Krabbe disease, also called globoid cell leukodystrophy (GLD), is an incredibly destructive degenerative neurological disorder. The disease most commonly develops within three to six months after birth. Signs that a new born may have this disease are first characterized by
- hypersensitivity to external stimuli
- hypertonic fits
- loss of reflexes
GLD has shown itself in individuals after two years of age and causes:
- weakness in motor/sensory nerves
- mental inability
Krabbe disease is an autosomal recessive disorder where the disorder is passed down only if two copies of the abnormal gene are present. The human chromosome fourteen is the one that has been mapped to this neurological disorder. (2)
GLD is distinguished by the disintegration of the protective myelin sheath around nerves, the intrusion of globoid cells which are cells containing more than one nucleus, and eradication of brain cells. Krabbe disease is classified as a leukodystrophy. Leukodystrophys debilitate the maturation of the myelin sheath, the fatty covering around nerve fibers, that provides insulation (2). In the nervous system, myelin is highly important for the quick and precise conduction of impulses (3).

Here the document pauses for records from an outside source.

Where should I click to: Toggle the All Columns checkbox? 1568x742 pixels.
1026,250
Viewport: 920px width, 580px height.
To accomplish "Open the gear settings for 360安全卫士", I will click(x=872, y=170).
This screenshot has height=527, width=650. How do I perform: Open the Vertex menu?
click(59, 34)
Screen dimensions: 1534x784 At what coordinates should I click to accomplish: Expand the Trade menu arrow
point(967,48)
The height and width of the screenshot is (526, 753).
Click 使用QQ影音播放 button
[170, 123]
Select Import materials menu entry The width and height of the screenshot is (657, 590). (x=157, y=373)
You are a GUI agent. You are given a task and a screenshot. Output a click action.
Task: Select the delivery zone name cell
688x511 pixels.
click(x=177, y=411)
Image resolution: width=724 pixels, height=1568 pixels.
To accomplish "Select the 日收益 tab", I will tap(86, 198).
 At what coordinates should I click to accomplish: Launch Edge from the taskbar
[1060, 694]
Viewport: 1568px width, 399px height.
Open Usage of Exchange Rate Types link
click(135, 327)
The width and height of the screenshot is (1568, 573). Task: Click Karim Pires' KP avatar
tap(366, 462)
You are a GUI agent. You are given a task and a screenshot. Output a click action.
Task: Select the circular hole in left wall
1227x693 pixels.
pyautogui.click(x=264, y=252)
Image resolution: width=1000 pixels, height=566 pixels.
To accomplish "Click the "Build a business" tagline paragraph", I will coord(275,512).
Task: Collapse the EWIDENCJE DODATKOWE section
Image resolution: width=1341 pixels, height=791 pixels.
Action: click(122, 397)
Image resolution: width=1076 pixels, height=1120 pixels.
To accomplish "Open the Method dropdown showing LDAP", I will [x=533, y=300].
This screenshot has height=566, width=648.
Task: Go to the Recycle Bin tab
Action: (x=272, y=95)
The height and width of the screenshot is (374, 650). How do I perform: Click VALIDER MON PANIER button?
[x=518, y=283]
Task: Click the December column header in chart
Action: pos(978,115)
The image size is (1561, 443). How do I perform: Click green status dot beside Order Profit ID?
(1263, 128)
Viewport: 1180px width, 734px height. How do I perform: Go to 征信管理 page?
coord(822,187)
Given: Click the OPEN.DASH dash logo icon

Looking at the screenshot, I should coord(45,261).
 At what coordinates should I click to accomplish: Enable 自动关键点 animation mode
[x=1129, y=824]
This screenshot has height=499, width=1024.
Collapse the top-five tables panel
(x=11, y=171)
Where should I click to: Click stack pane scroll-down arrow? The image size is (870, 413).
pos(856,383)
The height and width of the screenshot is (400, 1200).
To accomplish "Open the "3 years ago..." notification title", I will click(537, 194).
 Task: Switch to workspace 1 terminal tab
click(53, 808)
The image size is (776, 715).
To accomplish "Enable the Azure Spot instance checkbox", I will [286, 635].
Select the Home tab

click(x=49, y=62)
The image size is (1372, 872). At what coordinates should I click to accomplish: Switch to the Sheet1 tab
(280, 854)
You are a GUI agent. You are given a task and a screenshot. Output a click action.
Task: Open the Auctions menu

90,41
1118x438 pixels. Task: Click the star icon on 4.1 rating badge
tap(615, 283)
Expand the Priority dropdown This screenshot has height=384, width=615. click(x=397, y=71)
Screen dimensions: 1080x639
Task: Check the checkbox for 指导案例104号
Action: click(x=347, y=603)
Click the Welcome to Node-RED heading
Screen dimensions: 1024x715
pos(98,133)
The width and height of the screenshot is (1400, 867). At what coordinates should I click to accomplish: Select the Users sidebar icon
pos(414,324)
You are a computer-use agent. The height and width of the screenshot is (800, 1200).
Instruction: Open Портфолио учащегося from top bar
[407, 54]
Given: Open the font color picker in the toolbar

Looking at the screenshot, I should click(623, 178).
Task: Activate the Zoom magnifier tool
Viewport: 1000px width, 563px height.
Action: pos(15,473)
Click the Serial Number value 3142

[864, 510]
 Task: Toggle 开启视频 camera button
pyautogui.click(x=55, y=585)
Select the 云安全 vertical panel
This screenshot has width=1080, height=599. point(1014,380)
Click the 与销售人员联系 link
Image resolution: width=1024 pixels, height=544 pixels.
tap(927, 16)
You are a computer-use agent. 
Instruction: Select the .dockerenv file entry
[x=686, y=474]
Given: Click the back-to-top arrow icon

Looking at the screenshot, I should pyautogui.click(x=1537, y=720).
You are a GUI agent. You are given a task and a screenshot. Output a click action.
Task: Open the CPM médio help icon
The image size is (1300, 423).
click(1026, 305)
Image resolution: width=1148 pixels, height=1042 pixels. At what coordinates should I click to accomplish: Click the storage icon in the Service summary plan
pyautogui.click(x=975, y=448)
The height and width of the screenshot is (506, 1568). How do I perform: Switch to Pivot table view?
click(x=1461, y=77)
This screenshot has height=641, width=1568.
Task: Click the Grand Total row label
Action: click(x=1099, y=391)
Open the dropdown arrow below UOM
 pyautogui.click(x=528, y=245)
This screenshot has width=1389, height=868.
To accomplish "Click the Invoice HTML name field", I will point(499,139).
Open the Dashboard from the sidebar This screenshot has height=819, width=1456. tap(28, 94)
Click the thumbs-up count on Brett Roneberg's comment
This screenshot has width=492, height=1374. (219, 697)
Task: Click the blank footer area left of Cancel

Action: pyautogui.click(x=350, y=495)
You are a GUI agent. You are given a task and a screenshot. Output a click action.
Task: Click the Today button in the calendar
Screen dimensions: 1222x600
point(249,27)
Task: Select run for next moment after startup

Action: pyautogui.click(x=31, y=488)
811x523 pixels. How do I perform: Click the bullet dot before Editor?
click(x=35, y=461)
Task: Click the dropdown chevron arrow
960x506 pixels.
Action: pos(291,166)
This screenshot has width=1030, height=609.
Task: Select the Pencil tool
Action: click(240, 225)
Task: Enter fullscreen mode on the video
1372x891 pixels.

The demylelination of the nervous system causes severe motor skill impairment along with the death of brain cells. An early onset of Krabbe disease causes one to exhibit a change in muscle tone. This change in muscle tone can be observed as a somewhat floppy posture to a more rigid posture called decerebrate posturing. Krabbe disease also causes loss of hearing worsening to the point of deafness.
Those with GLD experience severe seizures at a very young age along with random fevers and vomiting. Just as hearing is affected so is vision as vision loss rapidly turns into blindness. Those experiencing a late onset of this neurological disorder normally experience vision problems first, followed by walking disabilities and muscle rigidity while symptoms vary from person to person (4).
There are several options to test if an individual has Krabbe disease.
An eye exam focusing on the retina could reveal damage to the optic nerve.
A blood test looking for low levels of galactosylceramidase (GALC) in white blood cells, which is an essential component of myelin.
A sample of patient’s cerebrospinal fluid can be tested for an abnormal level of proteins which suggests that there is an abnormal process present in the central nervous system.
Doctors can use an MRI of the head to further investigate for the presence of GLD.
check to see if one's nerve conduction velocity is at a normal rate (those with Krabbe disease would show a decrease in conduction velocity for as the myelin sheath breaks down the ease of conduction is decreased) (4).
The treatment for GLD is very limited and most treatments are only to alleviate pain and do not actually correct the deficiency and neurological cause. However, certain treatments have shown to be incredibly effective if treatment is given before the onset of the first symptoms of the disease. There are two different routes that can be taken in order to treat GLD.
Providing increased GALC activity to available oligodendrocytes in order to get rid of the accumulating psychosine that is inhibiting mylination
Replace damaged oligodendrocytes by creating new ones out of neural stem cells after increasing GALC activity. (5)
Because GLD is such a devastating disease of which treatment is limited and risky, the best way to battle this disease is to prevent it. Those considering having children with a background of Krabbe disease in their family are encouraged to go to genetic counseling before conceiving.
(1) Lee, W. C., Tsoi, Y. K., Trodendle, F. J., DeLucia, M. W., Ahmed, Z., Dicky, C. A., Dickson, D. W., & Eckman, C. B. (2007). Single-dose intracerebroventricular administration of galactocerebrosidase improves survival in a mouse model of globoid cell leukodystrophy. The FASEB Journal, 21. 2520-2527.
(2) Wenger, D. A., Rafi, M. A., & Luzi, P. (1997). Molecular genetics of krabbe disease (globoid cell leukodystrophy): Diagnostic and clinical implications. Human Mutation, 10(4). 268-279.
(3) Michailov, G. V., Sereda, M. W., Brinkmann, B. G., Fischer, T. M., Haug, B., Birchmeier, C., Role, L., Lai, C., Schwab, M. H., & Nave, K. A. (2004). Axonal neuregulin-1 regulates myelin sheath thickness. Science, 304(5671). 700-703.
(4) Fernandes, J., Saudubray, J., Berghe, G., Walter, J.H., & Vanier, M. (2006). Metabolic Diseases: Diagnosis and Treatment. New York, NY: Springer.
(5) Escolar, M. L., Poe, M. D., Provenzale, J. M., Richards, K. C., Allison, J., Wood, S., Wenger, D. A., Pietryga, D., Wall, D., Champagne, M., Morse, R., Krivit, W., & Kurtzberg, J. (2004). Transplantation of umbilical-cord blood in babies with infantile krabbe’s disease. The New England Journal of Medicine, 352(20). 1250-1251.